TASK TO COMPLETE:
Condense the paragraph of the holiday baby sleep article beginning "The holidays can impact your baby's sleep" into a short bulleted list that keeps its main points.
*** SELECTED EXTRACT ***
With the holidays quickly approaching, I’m sure many of you are wondering what you should do, if anything, with your baby’s schedule and sleep. It can be tricky when you travel or need to be at a family event during a nap time (our extended family Thanksgiving “dinner” is at 2 p.m., for example). Depending on your baby’s personality and temperament, some babies will be fine with an “off” schedule for one day. They may be a bit overtired, maybe have a little rougher night’s sleep, but get back on track the next day. Other babies will take days to get back on track. We always went a little late to dinner, so our eldest son could take his much-needed nap (because routine disruptions took us a minimum of one week to get back on track). This year will be our second year in six years we’ll be on time, since our youngest is (still) transitioning to no napping (which we are looking forward to with bedtime getting so late!).
I know many of you will be going out of town for the holidays, either in the coming week or near Christmas/Chanukah, and I wish you safe travels. Thanksgiving is one of the most traveled holidays in the U.S. Of course, traveling always presents challenges for those of us with kids. After all, a 6-hour drive can mean one 3-hour nap (that we only can dream about at home) at 9 a.m. (not so good), leaving a very overtired baby in the evening or, for those of us whose babies are “allergic” to sleeping in the car, it might mean no nap at all. Here are a few nap and schedule tips for this holiday season:
- If your baby is just getting on a schedule, try to stick to routine or schedule as much as possible. The first couple of weeks you are “setting” a schedule are typically the most important.
- If you have to choose between a missed morning nap or missed afternoon nap, opt for a missed afternoon nap PLUS an early bedtime (if possible). The morning nap usually sets the mood for the rest of the day. An overtired baby in the morning typically plagues you the rest of the day and night.
- If your baby readily sleeps in the car, you can try to time bedtime in the car and then transfer her to bed when you get home. Even if she wakes up, do not treat this like a nap. Her body will still expect to sleep, so do a mini bedtime routine and put her to bed. Try to keep it dark while you are doing this, so she doesn’t wake all the way up.
- If your baby won’t nap at all in the car, try to drive after the first nap of the day in hopes of starting the day on the right foot and then try a nap when you arrive at your destination.
- If you are trying to decide whether you should start sleep training now or after the holidays, I do recommend going ahead and getting started. In a week’s time, you will have a good handle of how things are going. You can always opt for a break, but if things go well, all the better to enjoy the holidays! I know a lot of families have time off, so it’s best to use them to the fullest and give your baby the gift of sleep.
The holidays can impact your baby’s sleep in a variety of ways including too much daytime napping (during travels in the car), over-tiredness at bedtime (leading to more night-waking and waking up too early in the morning), or not enough napping due to schedule disruptions. Some babies will get back on track the next day while others will take days or weeks to get back on track. All in all, try to enjoy the holidays as much as possible and we can work on your baby’s sleep when you get back home. For more holiday travel sleep tips, please check out this article: 11 Holiday Baby Sleep Tips.
*** GIVEN RECORDS ***
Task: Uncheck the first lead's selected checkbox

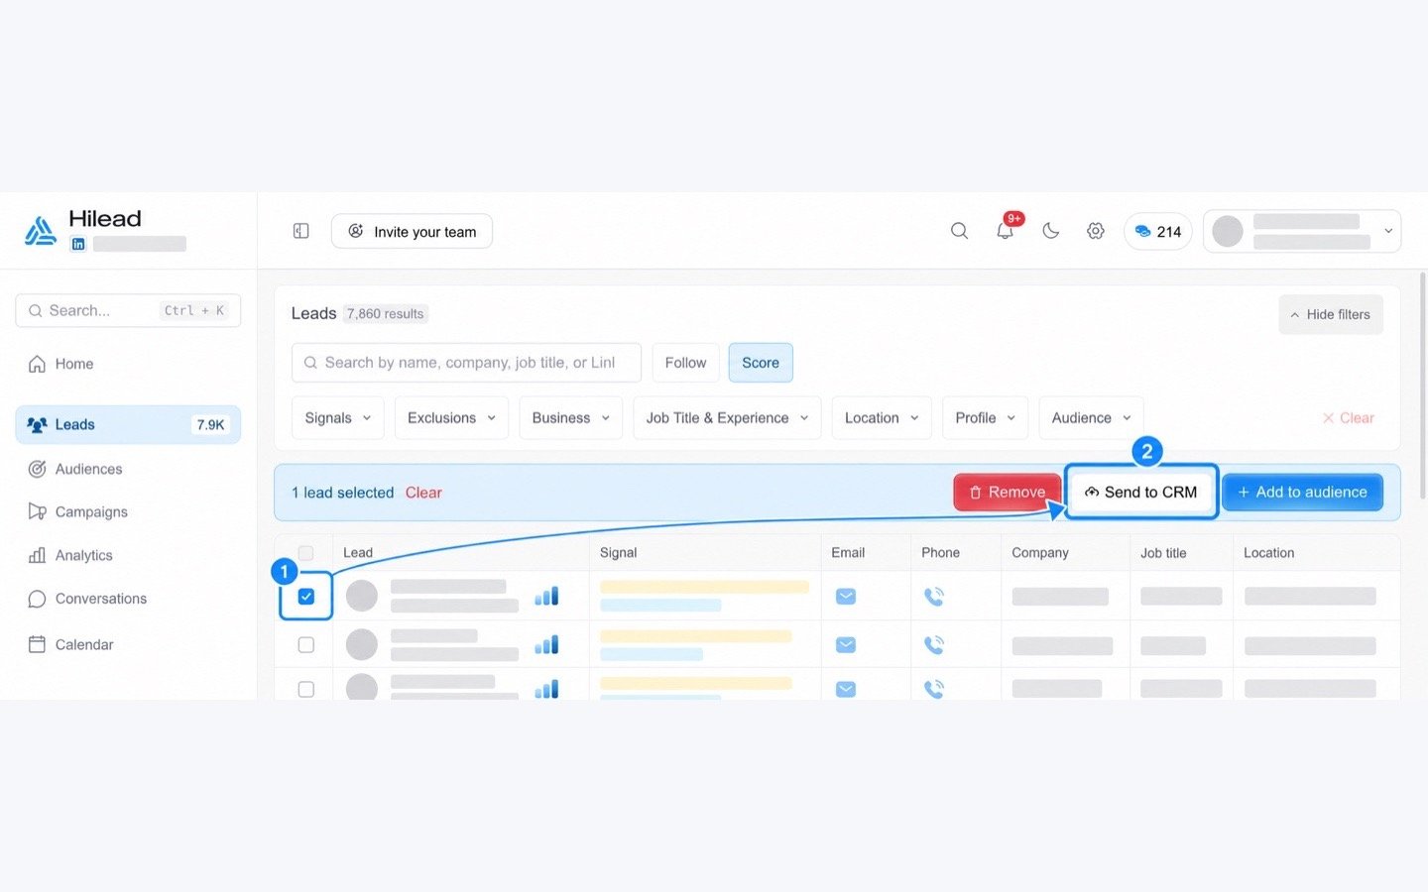Action: 306,597
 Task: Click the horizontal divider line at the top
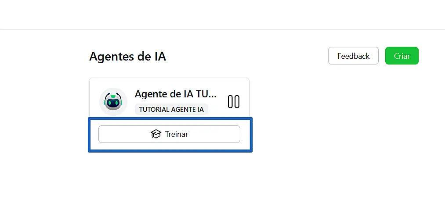point(222,29)
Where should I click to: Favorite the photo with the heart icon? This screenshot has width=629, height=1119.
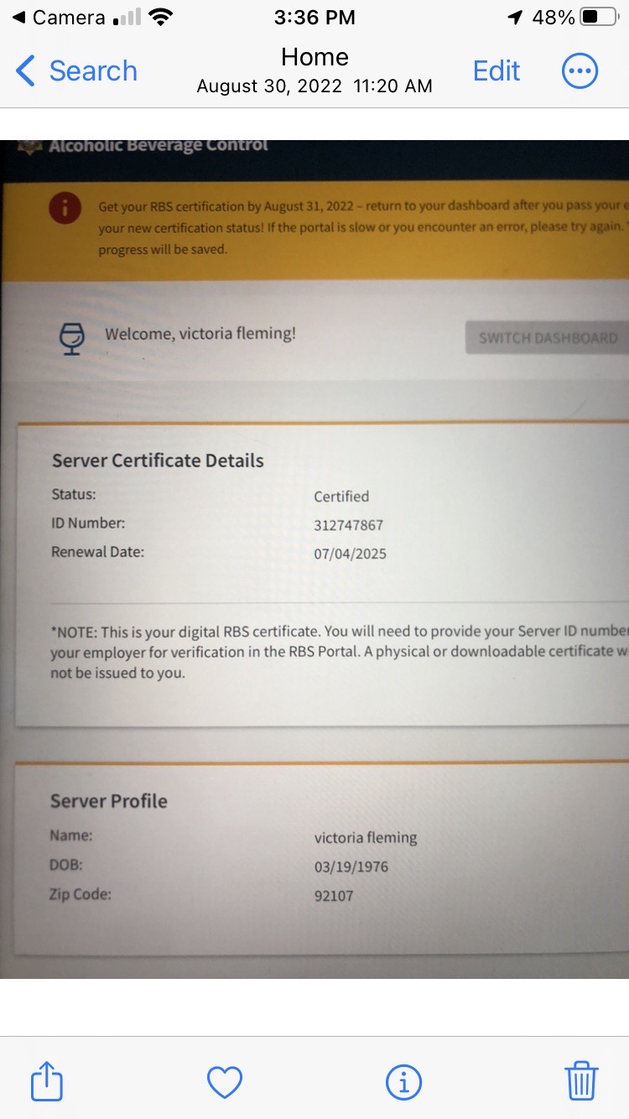[x=225, y=1082]
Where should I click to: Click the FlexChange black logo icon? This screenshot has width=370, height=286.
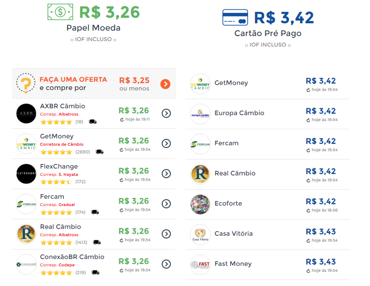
***
THE OUTPUT:
- Holidays can disrupt a baby's sleep in several ways:
  - too much daytime napping during car travel
  - overtiredness at bedtime, leading to more night waking and early rising
  - too little napping because of schedule disruptions
- Some babies get back on track the next day, while others take days or weeks.
- Enjoy the holidays, and work on the baby's sleep after returning home.
- More holiday travel sleep tips are in the article "11 Holiday Baby Sleep Tips."